* [PROMPT]:
Copy the items from the line containing "The width and height of the screenshot is (1804, 1015)." through the end of the items, swapping "Convex Hull" for "Bounding Box" and leaving everything else unchanged.

* [ENTRIES]:
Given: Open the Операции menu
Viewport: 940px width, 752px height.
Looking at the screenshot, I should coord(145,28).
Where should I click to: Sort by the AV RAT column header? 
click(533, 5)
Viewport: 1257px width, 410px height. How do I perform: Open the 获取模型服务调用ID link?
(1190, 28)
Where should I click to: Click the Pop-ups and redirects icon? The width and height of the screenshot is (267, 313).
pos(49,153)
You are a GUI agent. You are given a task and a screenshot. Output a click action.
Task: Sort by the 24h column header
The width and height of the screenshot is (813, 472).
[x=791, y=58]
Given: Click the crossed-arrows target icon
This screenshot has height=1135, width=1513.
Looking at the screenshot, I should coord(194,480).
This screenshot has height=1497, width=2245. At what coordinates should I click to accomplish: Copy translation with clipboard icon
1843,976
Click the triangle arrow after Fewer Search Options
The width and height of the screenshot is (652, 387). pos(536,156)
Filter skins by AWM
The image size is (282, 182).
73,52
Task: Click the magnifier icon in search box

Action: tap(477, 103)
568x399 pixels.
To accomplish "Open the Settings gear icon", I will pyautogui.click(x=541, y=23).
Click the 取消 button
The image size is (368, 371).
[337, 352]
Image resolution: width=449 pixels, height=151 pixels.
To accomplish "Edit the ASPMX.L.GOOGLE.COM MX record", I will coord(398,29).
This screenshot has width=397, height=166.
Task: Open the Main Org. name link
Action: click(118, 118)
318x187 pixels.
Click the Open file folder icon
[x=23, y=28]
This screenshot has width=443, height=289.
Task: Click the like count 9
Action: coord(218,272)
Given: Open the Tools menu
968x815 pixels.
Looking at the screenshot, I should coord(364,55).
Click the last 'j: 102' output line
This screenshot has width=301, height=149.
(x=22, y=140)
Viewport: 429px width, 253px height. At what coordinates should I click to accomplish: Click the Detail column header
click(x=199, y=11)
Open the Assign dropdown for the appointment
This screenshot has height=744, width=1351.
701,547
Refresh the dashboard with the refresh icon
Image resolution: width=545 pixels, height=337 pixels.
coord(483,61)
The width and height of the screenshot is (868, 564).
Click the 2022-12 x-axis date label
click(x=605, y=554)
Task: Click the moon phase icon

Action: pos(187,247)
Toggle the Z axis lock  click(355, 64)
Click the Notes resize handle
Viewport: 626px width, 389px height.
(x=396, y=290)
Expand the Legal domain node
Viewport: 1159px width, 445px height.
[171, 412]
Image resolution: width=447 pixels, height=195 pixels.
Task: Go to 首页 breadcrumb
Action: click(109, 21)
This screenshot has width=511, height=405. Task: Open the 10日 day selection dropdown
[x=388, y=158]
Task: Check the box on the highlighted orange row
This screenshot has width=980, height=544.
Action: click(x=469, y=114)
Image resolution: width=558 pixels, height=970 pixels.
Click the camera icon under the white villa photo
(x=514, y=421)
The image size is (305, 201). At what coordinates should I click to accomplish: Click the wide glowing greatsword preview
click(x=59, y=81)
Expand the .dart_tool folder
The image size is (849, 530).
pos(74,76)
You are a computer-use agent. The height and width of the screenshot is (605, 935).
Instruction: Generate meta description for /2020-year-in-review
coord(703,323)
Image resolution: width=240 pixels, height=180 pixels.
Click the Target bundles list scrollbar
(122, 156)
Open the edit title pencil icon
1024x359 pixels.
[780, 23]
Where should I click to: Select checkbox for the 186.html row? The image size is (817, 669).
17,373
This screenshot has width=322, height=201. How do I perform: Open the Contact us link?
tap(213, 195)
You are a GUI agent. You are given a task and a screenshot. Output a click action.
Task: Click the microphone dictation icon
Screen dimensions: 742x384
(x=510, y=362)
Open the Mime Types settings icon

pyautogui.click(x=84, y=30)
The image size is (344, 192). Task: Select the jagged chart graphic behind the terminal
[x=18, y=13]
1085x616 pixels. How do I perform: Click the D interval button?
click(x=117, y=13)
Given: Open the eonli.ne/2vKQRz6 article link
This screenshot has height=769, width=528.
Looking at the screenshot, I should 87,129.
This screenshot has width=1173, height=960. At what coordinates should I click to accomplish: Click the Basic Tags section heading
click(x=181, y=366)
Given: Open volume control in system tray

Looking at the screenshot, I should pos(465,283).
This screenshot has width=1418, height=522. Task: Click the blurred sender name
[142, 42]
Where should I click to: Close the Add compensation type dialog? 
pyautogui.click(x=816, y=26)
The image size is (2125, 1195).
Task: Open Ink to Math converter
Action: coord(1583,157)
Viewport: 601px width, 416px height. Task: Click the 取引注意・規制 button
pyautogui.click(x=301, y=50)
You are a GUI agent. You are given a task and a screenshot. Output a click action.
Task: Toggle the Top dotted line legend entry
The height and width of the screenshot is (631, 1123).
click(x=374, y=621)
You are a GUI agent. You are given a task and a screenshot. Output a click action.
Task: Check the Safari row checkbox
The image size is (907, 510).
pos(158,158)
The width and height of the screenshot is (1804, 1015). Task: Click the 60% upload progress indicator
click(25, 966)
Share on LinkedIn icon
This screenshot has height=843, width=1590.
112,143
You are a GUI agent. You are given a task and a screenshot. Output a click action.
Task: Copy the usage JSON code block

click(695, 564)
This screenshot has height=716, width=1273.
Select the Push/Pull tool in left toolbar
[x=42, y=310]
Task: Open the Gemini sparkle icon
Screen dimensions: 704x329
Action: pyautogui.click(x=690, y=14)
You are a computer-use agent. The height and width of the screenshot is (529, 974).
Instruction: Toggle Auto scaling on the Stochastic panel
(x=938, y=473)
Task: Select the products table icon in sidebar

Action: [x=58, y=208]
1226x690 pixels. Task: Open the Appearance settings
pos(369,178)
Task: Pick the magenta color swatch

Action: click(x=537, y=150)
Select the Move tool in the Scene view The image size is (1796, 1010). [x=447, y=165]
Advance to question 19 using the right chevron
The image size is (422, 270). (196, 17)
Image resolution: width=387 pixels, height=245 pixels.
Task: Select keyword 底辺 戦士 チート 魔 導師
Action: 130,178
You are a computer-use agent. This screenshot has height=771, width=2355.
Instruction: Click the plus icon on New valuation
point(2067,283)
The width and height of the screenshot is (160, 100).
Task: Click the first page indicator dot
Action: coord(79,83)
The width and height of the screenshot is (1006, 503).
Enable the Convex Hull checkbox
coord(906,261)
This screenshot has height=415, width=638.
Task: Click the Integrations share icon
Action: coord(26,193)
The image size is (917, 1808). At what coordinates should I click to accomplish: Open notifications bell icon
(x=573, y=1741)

* [FULL SOLUTION]:
The width and height of the screenshot is (1804, 1015). Task: Click the 60% upload progress indicator
click(25, 966)
Share on LinkedIn icon
This screenshot has height=843, width=1590.
112,143
You are a GUI agent. You are given a task and a screenshot. Output a click action.
Task: Copy the usage JSON code block

click(695, 564)
This screenshot has height=716, width=1273.
Select the Push/Pull tool in left toolbar
[x=42, y=310]
Task: Open the Gemini sparkle icon
Screen dimensions: 704x329
Action: pyautogui.click(x=690, y=14)
You are a computer-use agent. The height and width of the screenshot is (529, 974).
Instruction: Toggle Auto scaling on the Stochastic panel
(x=938, y=473)
Task: Select the products table icon in sidebar

Action: [x=58, y=208]
1226x690 pixels. Task: Open the Appearance settings
pos(369,178)
Task: Pick the magenta color swatch

Action: click(x=537, y=150)
Select the Move tool in the Scene view The image size is (1796, 1010). [x=447, y=165]
Advance to question 19 using the right chevron
The image size is (422, 270). (196, 17)
Image resolution: width=387 pixels, height=245 pixels.
Task: Select keyword 底辺 戦士 チート 魔 導師
Action: 130,178
You are a computer-use agent. This screenshot has height=771, width=2355.
Instruction: Click the plus icon on New valuation
point(2067,283)
The width and height of the screenshot is (160, 100).
Task: Click the first page indicator dot
Action: coord(79,83)
The width and height of the screenshot is (1006, 503).
Enable the Bounding Box checkbox
coord(906,261)
This screenshot has height=415, width=638.
Task: Click the Integrations share icon
Action: coord(26,193)
The image size is (917, 1808). At what coordinates should I click to accomplish: Open notifications bell icon
(x=573, y=1741)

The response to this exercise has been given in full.